Let’s set the stage first. Squid Game has been frequently compared to 2012 American series The Hunger Games for its popularity and overlapping themes on social class and battle royales to the death. However, the main notable difference is that while The Hunger Games is categorized as a dystopian piece of fiction, due to its events taking place in a bleak post-apocalypse future, Squid Game takes place in the modern day. Many viewers have commentated on this difference, positing that while The Hunger Games presents the horror of the ramifications of capitalism gone wrong as a distant, future possibility, Squid Game suggests instead that these such ramifications are already here, right now, in our current society.
Hwang Dong-hyuk, the writer and director of Squid Game, drew inspiration from real-life events to develop the narrative for his show. In one of the episodes, one of the main characters recount how they’ve fallen to their current destitute position in life, describing how they took part in a car factory strike protesting unfair layoffs only to be attacked by thousands of riot police in a full-on war zone on the factory site.
This event would sound very familiar to Korean audiences. In 2009, when the script was originally created, a riot similar to the one described in the show at a company named Ssangyong Motor Company occurred. Almost 900 workers protesting an unfair and unexpected layoff during a global recession locked themselves in a factory that was offered as collateral by the company and refused to leave until their demands (no more layoffs, job security, and no more outsourcing) were met. The strike quickly devolved into violence, eerily similar to the imagery presented in the show. Firebombs were hurled, police commandos rappelled in from helicopters, and hundreds were terribly injured. News of the strike were all over Korean news outlets for weeks, with supporters lining up after the aftermath to sing labor songs and hold signs in support of the workers who were taken advantage of by the machinations of management.

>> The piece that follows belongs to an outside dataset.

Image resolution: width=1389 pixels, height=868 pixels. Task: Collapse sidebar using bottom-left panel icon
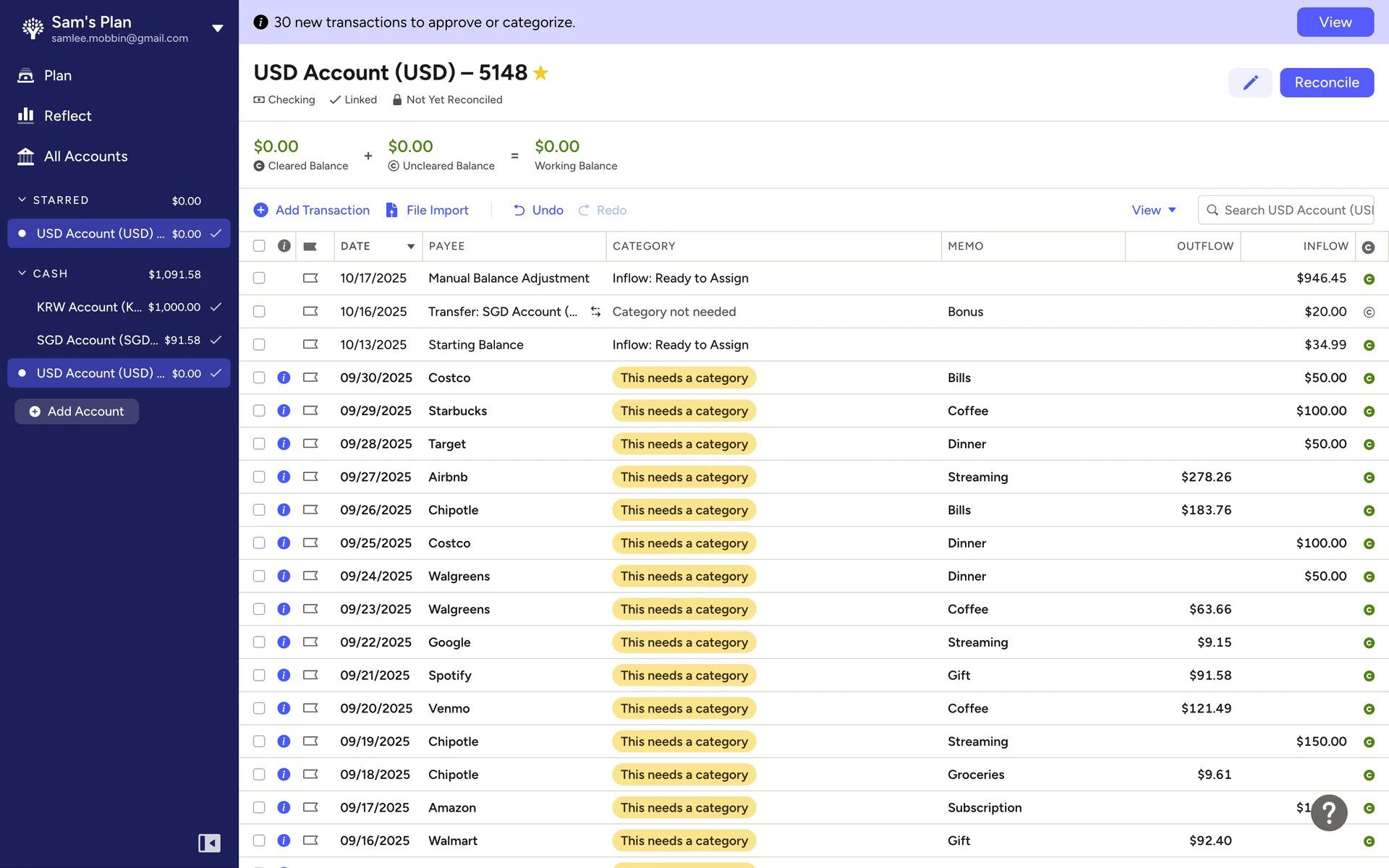[209, 843]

Herein lies the irony. Hyundai, a South Korean motor company whose workers went on strike just this year, posted a Tweet which has since then been deleted but had originally featured three pieces of car-shaped honeycomb candy, coyly asking their audience which model they’d rather try to extract. A large corporation, who had treated its workers no better than Ssangyong, let Squid Game’s message fly over their head in an attempt at hip, relevant marketing.

The more we buy into and enjoy these fun aesthetics without awareness and recognition of the show’s anti-capitalist sentiments, the more diluted Squid Game’s criticisms become. The steadily growing commercialization of the show’s motifs, from the pink jumpsuits to honeycomb candies, is not only just ironic, but it’s reinforcing the message that Squid Game has been positing this entire time: that the social divide between the classes, the unreachable summit of riches beyond comprehension and the working class scraping by on paycheck to paycheck, is not as easily bridgeable as capitalist sentiments would have you believe.